Nel frattempo, sir Brooke rivela a un ufficiale britannico suo ospite (Andrea Giordana, nei panni di sir William Fitzgerald) dello stratagemma “politico” attuato con il rapimento dei due piccoli principi, e insieme a lui si reca alle prigioni per far loro visita; solo per scoprire che qualcuno gliel’ha fatta sotto il naso, liberandoli. Con l’ultimo respiro, una guardia morente rivela il nome di quel qualcuno: è stata la Tigre!.
A tali parole, l’inquadratura stacca su una bandiera che garrisce al vento.
La bandiera è questa qui:

La bandiera della Tigre di Mompracem garrisce al vento in cima all’albero di mezzana di un praho malese, sul quale si muove un indaffarato equipaggio.
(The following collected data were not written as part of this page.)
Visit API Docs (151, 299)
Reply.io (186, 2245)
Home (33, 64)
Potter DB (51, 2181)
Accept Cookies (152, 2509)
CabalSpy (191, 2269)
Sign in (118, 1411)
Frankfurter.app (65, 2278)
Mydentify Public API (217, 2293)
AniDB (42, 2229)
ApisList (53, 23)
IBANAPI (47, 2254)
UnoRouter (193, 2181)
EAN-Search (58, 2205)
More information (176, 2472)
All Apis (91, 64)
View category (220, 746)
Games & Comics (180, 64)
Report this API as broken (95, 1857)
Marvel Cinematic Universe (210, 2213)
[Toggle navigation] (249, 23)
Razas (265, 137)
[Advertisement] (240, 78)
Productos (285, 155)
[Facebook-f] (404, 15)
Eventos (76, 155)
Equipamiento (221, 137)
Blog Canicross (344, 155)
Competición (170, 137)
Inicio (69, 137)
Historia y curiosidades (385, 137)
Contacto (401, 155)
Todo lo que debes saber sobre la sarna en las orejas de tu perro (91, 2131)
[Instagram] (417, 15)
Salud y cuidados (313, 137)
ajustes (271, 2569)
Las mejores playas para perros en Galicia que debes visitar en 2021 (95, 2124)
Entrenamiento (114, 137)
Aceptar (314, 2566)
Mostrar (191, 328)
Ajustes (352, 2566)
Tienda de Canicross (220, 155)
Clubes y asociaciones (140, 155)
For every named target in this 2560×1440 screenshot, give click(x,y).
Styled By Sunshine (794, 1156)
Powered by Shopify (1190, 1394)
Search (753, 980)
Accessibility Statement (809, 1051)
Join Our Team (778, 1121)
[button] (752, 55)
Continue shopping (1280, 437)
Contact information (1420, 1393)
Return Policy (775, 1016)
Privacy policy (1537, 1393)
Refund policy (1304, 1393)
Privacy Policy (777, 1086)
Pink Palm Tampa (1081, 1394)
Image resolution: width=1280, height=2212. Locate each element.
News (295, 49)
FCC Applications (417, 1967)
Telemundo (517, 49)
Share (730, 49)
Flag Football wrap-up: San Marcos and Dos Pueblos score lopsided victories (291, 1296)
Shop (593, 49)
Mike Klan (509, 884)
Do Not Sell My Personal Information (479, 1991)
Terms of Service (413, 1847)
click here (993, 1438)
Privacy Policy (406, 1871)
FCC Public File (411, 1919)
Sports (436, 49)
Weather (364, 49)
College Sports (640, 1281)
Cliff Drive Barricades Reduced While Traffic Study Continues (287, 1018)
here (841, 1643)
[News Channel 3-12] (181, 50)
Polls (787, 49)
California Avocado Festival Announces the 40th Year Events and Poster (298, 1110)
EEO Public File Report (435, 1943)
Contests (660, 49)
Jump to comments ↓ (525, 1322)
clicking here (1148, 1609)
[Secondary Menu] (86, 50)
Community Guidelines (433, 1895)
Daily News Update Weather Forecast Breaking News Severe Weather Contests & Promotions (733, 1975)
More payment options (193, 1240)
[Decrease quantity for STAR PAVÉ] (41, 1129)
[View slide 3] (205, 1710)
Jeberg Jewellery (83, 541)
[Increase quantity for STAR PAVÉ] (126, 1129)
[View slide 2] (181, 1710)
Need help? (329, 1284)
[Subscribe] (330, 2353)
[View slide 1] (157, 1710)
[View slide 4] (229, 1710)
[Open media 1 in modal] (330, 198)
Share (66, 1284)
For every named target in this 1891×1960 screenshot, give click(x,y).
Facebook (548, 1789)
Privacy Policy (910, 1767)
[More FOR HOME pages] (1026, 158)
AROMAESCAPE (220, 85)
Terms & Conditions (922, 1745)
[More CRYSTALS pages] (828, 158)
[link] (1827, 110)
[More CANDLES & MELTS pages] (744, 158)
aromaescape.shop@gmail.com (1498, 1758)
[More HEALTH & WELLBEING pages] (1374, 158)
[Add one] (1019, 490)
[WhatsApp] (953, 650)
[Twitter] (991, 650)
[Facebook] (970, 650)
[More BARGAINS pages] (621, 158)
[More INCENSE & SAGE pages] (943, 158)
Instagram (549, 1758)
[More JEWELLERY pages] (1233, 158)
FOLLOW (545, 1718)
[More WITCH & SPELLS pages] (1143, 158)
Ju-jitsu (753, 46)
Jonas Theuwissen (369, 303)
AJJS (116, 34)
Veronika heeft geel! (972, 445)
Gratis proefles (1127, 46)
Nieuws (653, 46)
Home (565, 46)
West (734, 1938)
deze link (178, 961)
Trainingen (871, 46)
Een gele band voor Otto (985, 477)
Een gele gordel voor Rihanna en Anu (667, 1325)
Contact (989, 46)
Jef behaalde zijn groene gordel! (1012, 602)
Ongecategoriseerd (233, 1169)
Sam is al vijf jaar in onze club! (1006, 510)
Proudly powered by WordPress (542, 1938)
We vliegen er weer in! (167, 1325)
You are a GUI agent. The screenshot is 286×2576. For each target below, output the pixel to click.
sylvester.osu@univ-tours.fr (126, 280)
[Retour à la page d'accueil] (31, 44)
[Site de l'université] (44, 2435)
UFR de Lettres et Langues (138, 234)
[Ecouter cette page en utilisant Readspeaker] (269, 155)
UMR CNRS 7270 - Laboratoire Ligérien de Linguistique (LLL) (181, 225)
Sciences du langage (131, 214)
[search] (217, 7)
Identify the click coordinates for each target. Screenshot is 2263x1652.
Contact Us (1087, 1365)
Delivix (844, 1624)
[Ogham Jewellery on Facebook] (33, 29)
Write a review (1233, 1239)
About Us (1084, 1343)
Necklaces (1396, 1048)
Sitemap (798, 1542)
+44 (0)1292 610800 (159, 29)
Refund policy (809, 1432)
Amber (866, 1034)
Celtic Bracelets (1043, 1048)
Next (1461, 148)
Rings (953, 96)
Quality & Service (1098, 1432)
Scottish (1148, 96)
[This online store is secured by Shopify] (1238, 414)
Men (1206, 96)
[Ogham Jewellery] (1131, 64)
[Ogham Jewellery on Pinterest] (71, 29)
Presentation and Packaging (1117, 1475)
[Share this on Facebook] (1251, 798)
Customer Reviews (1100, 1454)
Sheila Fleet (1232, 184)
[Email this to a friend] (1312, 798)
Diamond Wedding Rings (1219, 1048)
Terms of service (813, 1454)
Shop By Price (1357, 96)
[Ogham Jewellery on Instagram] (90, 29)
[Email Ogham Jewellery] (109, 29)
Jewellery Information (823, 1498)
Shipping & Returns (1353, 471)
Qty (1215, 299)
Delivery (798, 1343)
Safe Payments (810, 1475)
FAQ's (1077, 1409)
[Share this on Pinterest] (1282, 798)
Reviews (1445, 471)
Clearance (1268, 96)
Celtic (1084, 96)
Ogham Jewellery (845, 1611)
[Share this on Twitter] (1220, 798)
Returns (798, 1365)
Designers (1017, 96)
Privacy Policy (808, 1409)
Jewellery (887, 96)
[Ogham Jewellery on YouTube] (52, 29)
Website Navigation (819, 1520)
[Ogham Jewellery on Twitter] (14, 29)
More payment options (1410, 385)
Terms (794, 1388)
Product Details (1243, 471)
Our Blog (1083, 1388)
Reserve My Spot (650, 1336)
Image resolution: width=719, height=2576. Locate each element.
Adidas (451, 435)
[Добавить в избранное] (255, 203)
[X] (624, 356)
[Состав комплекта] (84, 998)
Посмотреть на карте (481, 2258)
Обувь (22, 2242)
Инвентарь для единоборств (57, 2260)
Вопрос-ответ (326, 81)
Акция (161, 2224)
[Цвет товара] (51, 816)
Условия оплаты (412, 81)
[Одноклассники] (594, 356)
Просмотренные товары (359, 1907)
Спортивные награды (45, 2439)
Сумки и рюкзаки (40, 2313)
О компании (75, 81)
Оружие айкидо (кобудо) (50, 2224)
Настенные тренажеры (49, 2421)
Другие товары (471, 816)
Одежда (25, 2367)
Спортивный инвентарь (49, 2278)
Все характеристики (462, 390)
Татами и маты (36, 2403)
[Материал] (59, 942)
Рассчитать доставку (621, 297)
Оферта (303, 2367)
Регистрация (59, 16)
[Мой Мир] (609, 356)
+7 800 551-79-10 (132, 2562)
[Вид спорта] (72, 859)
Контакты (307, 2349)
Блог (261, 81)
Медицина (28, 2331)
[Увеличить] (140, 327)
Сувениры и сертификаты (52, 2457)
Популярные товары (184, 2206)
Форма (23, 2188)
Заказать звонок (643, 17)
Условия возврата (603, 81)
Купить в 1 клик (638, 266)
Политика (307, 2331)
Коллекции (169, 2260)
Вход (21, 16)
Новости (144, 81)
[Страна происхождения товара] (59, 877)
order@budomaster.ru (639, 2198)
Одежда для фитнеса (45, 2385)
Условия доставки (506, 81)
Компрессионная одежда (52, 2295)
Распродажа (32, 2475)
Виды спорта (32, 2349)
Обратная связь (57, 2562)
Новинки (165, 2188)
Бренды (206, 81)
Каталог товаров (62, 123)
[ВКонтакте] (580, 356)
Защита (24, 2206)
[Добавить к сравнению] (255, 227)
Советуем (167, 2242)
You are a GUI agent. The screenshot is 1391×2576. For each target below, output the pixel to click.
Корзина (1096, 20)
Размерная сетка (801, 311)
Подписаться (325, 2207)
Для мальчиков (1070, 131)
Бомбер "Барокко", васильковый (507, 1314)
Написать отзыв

Finalmente, le vedette di Mompracem ne avvistano le vele, e da terra tutti iniziano a lanciare grida di giubilo, far volare aquiloni, sparare salve di fucile e di cannone.
A bordo del praho, i due piccoli principi, un bambino e una bambina, ormai al sicuro dalle mire del perfido tiranno britannico, sono affacciati alla murata di dritta del cassero di poppa, e osservano le scene di festa che si susseguono a riva. Parlano rivolgendosi al loro salvatore, all’eroe; che dapprima è fuori campo, e poi, per la prima volta dall’inizio della storia, entra in scena, ponendosi alle loro spalle.
A un certo punto la bambina gli si rivolge così: “Ma tu dicci il tuo nome”. Mentre l’inquadratura stringe sul suo primo piano, lui fa lo sguardo amorevole, e risponde: “Il mio nome? Sandokan”.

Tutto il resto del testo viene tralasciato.